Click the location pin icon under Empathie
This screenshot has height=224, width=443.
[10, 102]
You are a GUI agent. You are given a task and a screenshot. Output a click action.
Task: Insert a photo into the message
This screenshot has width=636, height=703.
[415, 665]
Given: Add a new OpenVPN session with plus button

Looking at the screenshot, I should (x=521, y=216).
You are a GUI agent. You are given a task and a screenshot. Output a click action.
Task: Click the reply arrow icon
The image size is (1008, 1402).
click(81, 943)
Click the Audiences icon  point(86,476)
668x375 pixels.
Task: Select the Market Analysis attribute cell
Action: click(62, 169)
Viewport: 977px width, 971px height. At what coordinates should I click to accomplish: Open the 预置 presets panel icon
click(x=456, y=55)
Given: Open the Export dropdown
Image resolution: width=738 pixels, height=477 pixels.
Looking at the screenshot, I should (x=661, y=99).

----

• [What you should do]
Please copy the data in full, character for character.

• [Answer to this task]
Click the location pin icon under Empathie
This screenshot has height=224, width=443.
[10, 102]
You are a GUI agent. You are given a task and a screenshot. Output a click action.
Task: Insert a photo into the message
This screenshot has width=636, height=703.
[415, 665]
Given: Add a new OpenVPN session with plus button

Looking at the screenshot, I should (x=521, y=216).
You are a GUI agent. You are given a task and a screenshot. Output a click action.
Task: Click the reply arrow icon
The image size is (1008, 1402).
click(81, 943)
Click the Audiences icon  point(86,476)
668x375 pixels.
Task: Select the Market Analysis attribute cell
Action: click(62, 169)
Viewport: 977px width, 971px height. At what coordinates should I click to accomplish: Open the 预置 presets panel icon
click(x=456, y=55)
Given: Open the Export dropdown
Image resolution: width=738 pixels, height=477 pixels.
Looking at the screenshot, I should (x=661, y=99).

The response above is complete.